Friday, July 2

If It's Been 20 Years Since You Last Said, "Right On...!"

...here's your chance to say it again. Michael Griffin in the Star-Trib just posted the definition of a "DOCUMENTARY" in response to the Isikoffs and Hitchenses of the world. Take notes, guys.
From its beginnings in the early 20th century, documentary film has offered a welcome alternative to routine journalism, not a reproduction of it. Rather than serving the marketing imperatives of commercial journalism, with all of the inherent biases resulting from its lack of depth, tendency toward sensationalism and adherence to superficial notions of "balance" (designed to preserve an imaginary "center" and appeal to the largest possible audience), documentary work explores issues and events in depth, building detailed presentations of facts and evidence that support a thesis or point of view.
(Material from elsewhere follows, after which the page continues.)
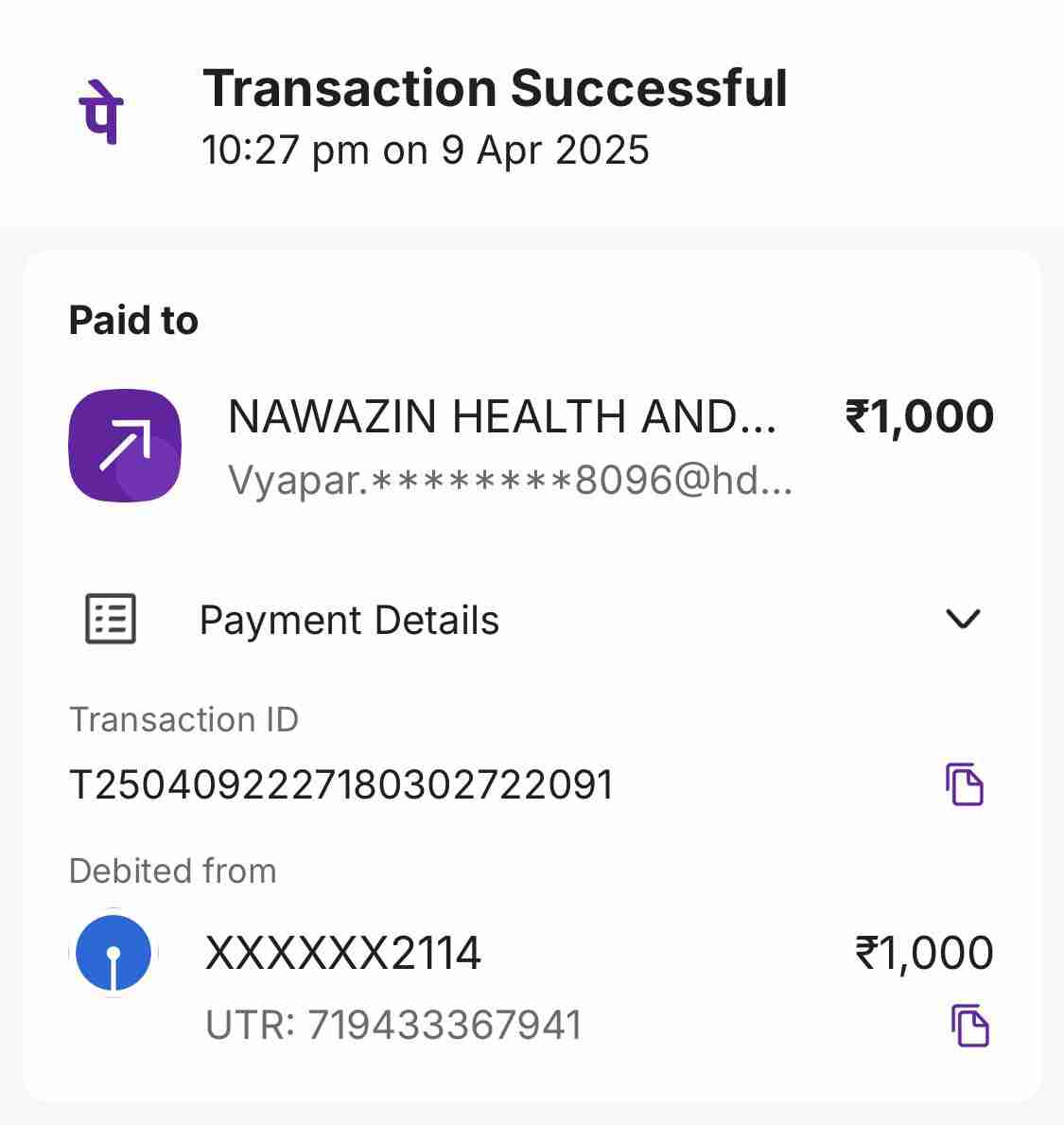This screenshot has width=1064, height=1125.
Task: Click the Debited from label
Action: pyautogui.click(x=172, y=870)
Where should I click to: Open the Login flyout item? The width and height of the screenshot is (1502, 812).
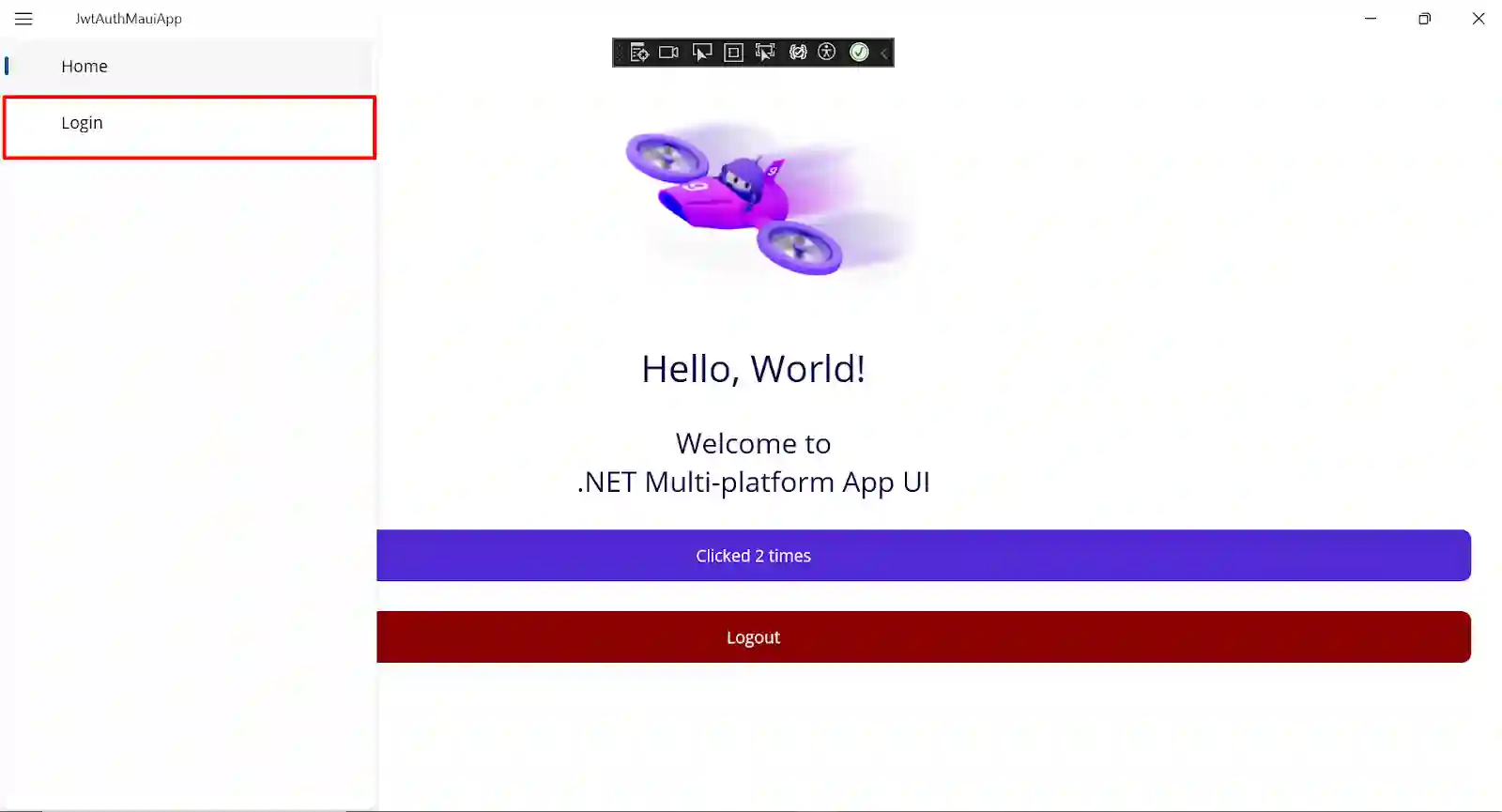click(x=83, y=123)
Much of the best documentary work, work that has survived the test of time, exhibits the same characteristic we teach students to develop in essay writing: a clear thesis, supporting evidence, illustrative examples, a logical sequence of reasoning. A good essay acknowledges and addresses competing arguments or explanations, but doesn't give equal time to all views, no matter how weak or specious. The point of an essay is to build a strong argument.
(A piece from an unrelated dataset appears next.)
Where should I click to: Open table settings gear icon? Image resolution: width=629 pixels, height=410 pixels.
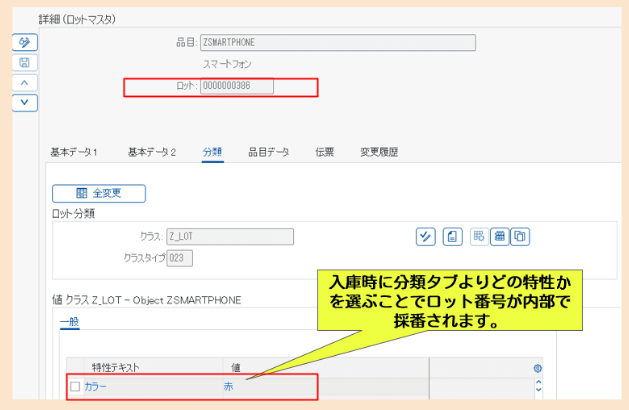pyautogui.click(x=538, y=368)

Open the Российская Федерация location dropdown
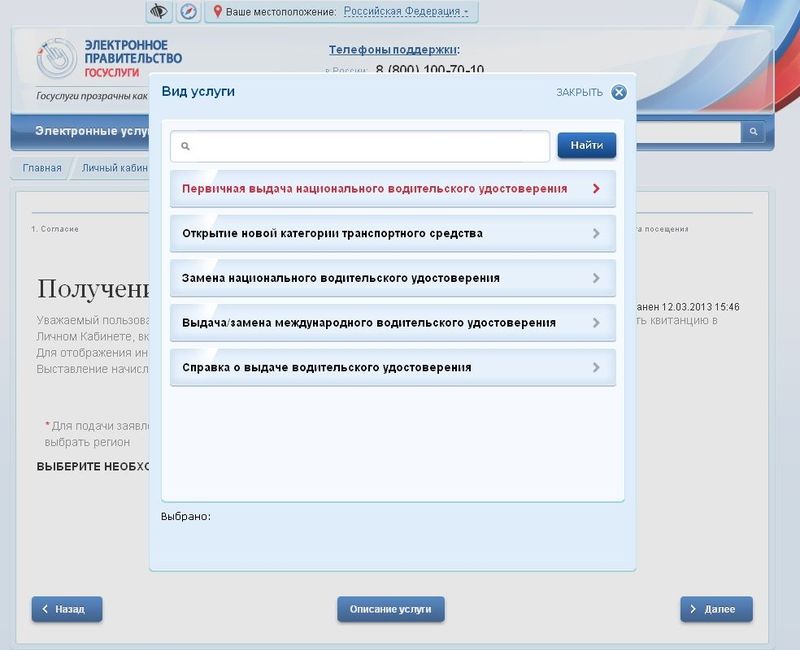[x=405, y=12]
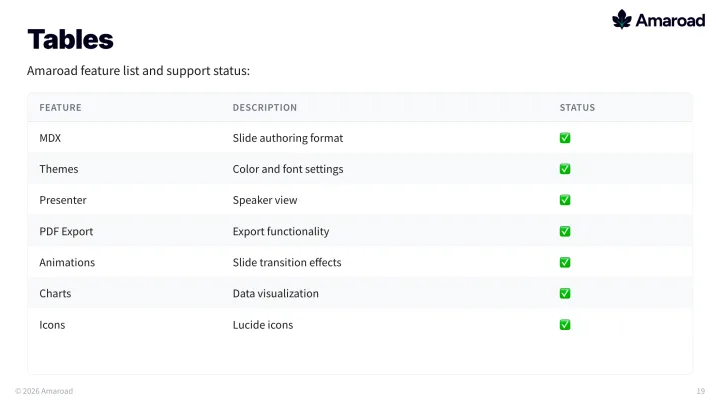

Reviews and analyses of "Fahrenheit 9/11" should use the same criteria of evaluation. How strongly has it built its argument? What types of evidence or illustrations has it marshaled in support of that argument? What important issues does it raise?
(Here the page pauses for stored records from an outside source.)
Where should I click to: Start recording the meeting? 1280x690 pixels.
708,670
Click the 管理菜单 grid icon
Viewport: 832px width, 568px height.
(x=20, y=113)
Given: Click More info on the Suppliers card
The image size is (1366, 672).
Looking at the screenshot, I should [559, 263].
Approaching the film in this manner requires that commentaries address the specific issues, facts and evidence that the film presents, rather than simply characterize the film in general terms or dismiss it with an ad hominem attack. [...]

Before commenting further on the merits of "Fahrenheit 9/11," journalists should educate themselves about the nearly 100-year tradition of documentary film.

By doing so they would not only see that Moore's work fits squarely within that tradition, but that it represents an elegant and provocative example of it, which will undoubtedly be studied in courses on the documentary decades from now as a skillful model of expository and rhetorical form.

Michael Griffin, chair of the Visual Studies Division of the International Communication Association, teaches a course on the history and practice of documentary film and video at Macalester College.